(Records for this task begins)

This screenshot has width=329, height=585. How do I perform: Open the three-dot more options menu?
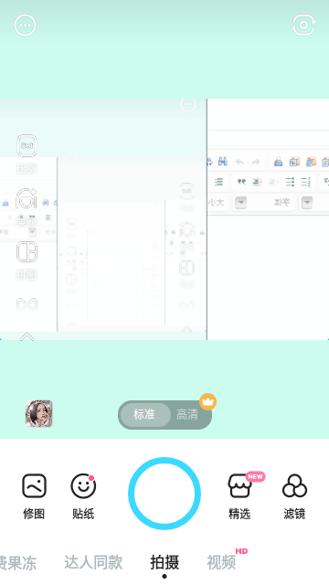[x=25, y=26]
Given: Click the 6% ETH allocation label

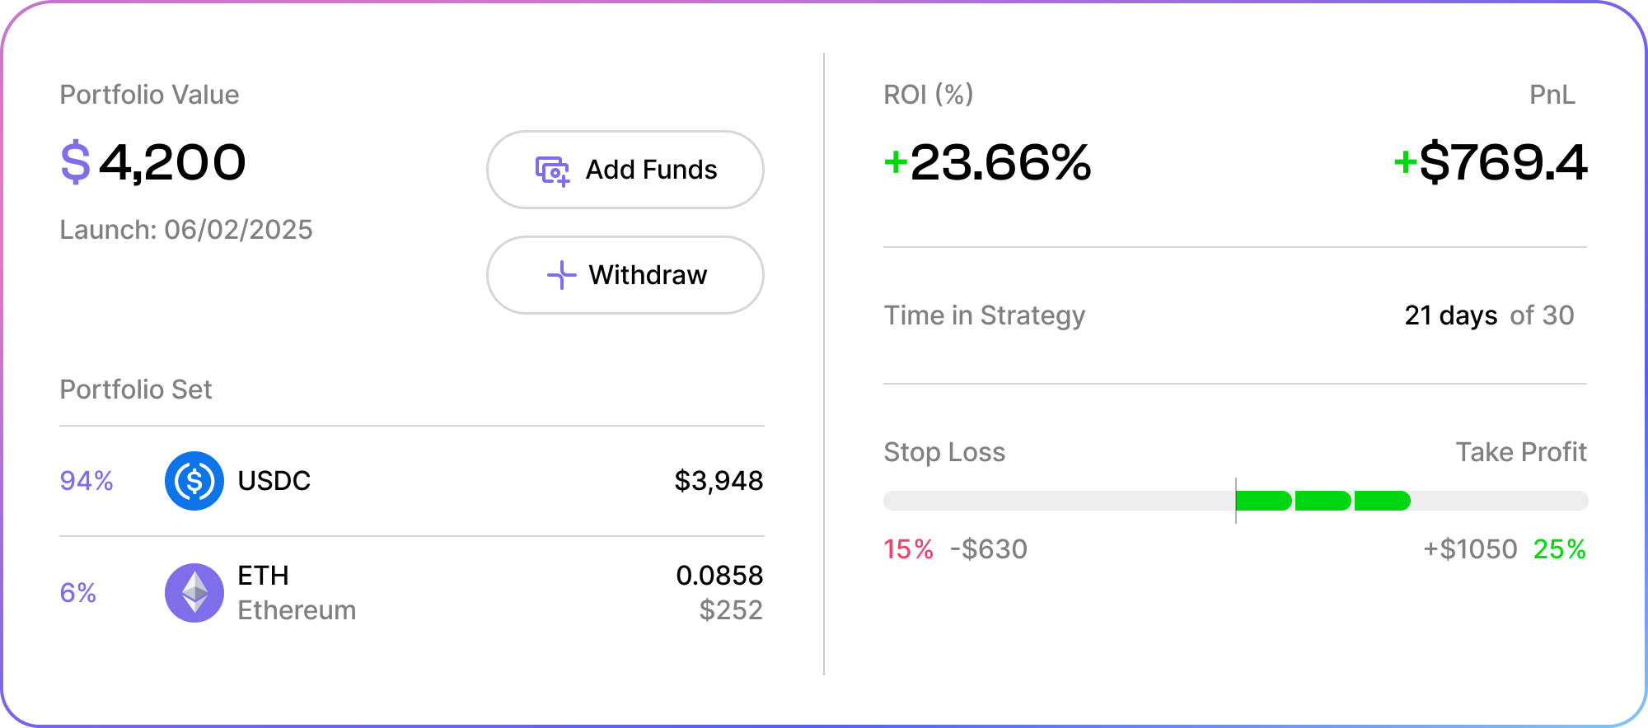Looking at the screenshot, I should tap(78, 593).
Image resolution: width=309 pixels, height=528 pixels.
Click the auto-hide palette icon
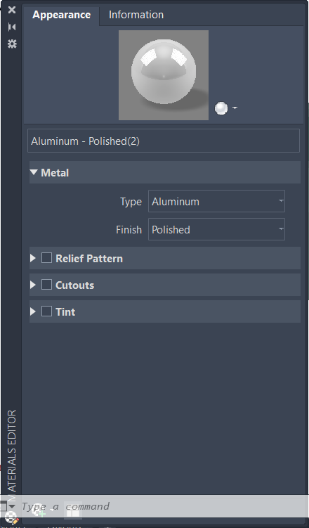pyautogui.click(x=12, y=27)
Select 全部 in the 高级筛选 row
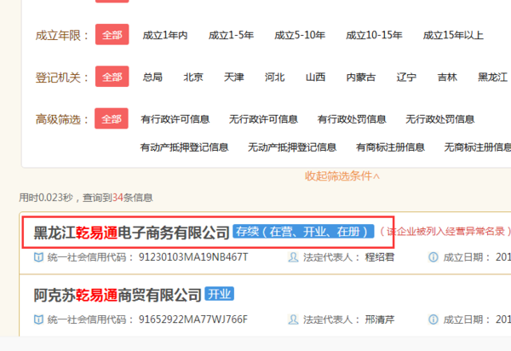 [112, 118]
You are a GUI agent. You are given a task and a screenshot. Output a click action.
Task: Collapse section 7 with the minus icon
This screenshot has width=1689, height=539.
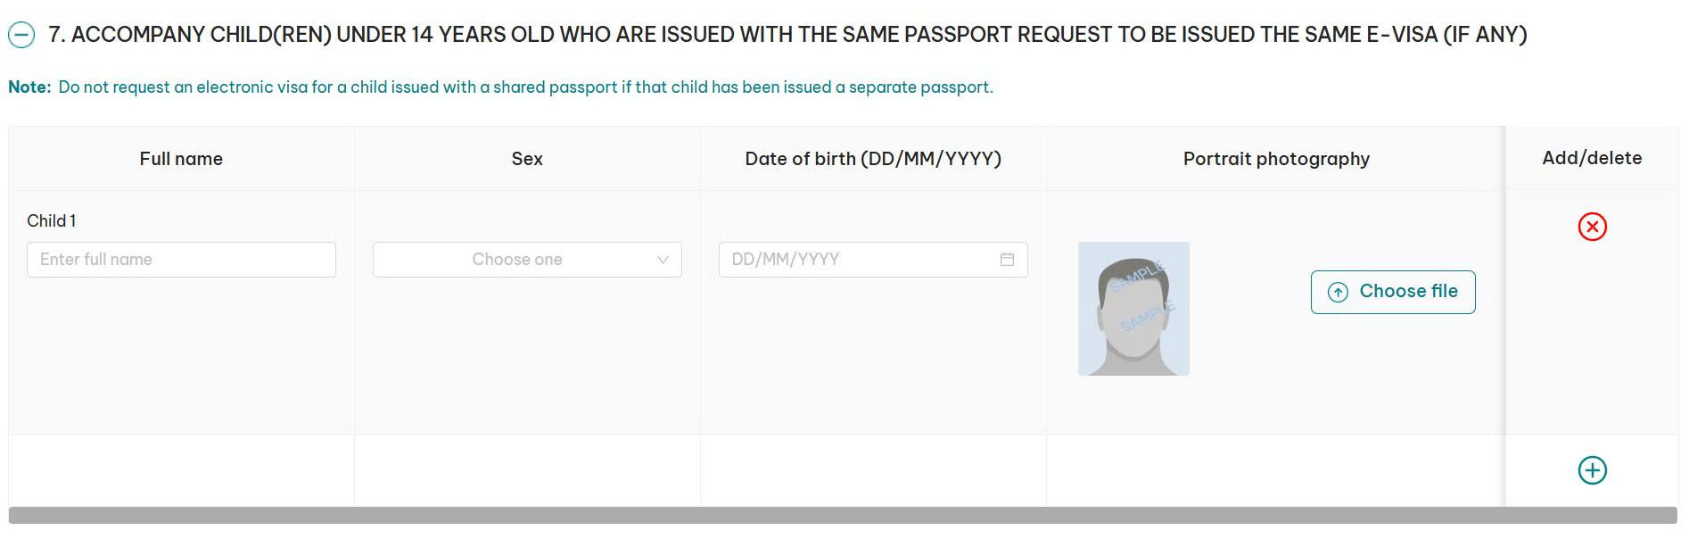[21, 35]
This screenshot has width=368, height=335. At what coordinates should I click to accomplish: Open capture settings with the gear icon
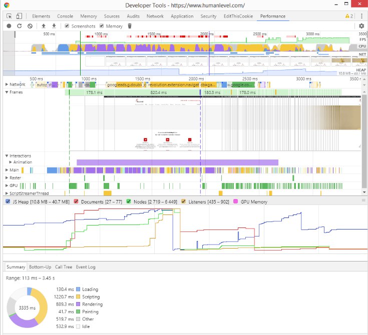pyautogui.click(x=361, y=26)
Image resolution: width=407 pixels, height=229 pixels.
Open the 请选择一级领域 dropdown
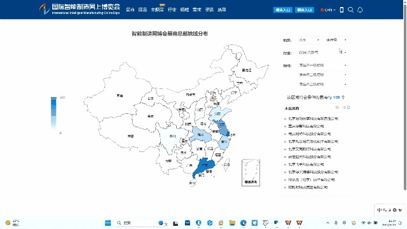pyautogui.click(x=322, y=65)
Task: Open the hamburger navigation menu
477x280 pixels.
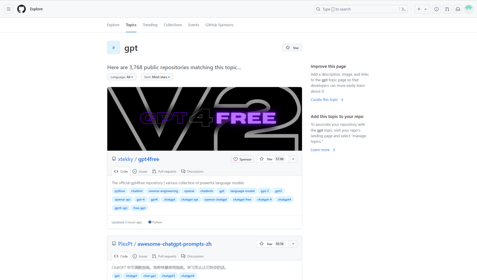Action: 8,9
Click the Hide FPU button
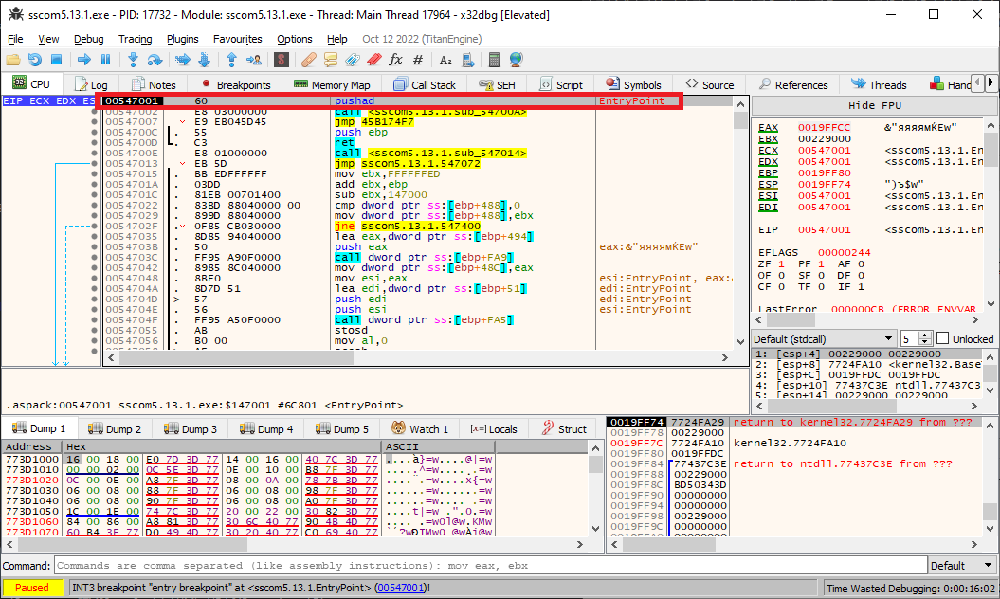Image resolution: width=1000 pixels, height=599 pixels. pyautogui.click(x=874, y=105)
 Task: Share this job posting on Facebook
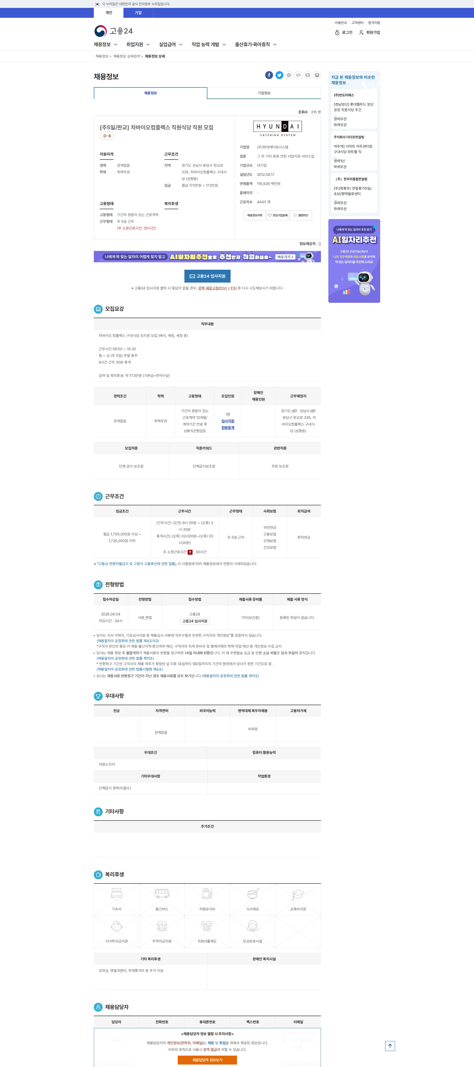point(269,75)
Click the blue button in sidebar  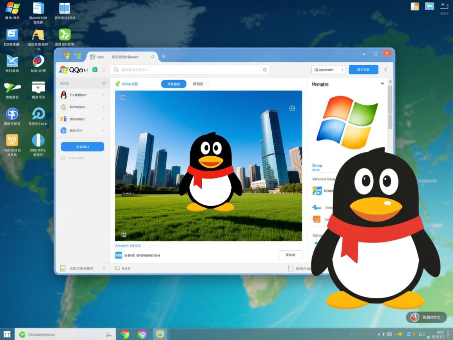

(Records for this task ends)

• [Exercise requirements] Output exactly the lines above, from the line with "Select 全部 in the 高级筛选 row" to the line with "Image resolution: width=407", both included; skip the pictures.

• [Output for this task]
Select 全部 in the 高级筛选 row
 [112, 118]
You are a GUI agent. You are given a task and a screenshot. Output a click action.
Task: Collapse section 7 with the minus icon
This screenshot has width=1689, height=539.
[21, 35]
This screenshot has width=368, height=335. At what coordinates should I click to accomplish: Open capture settings with the gear icon
pyautogui.click(x=361, y=26)
Image resolution: width=407 pixels, height=229 pixels.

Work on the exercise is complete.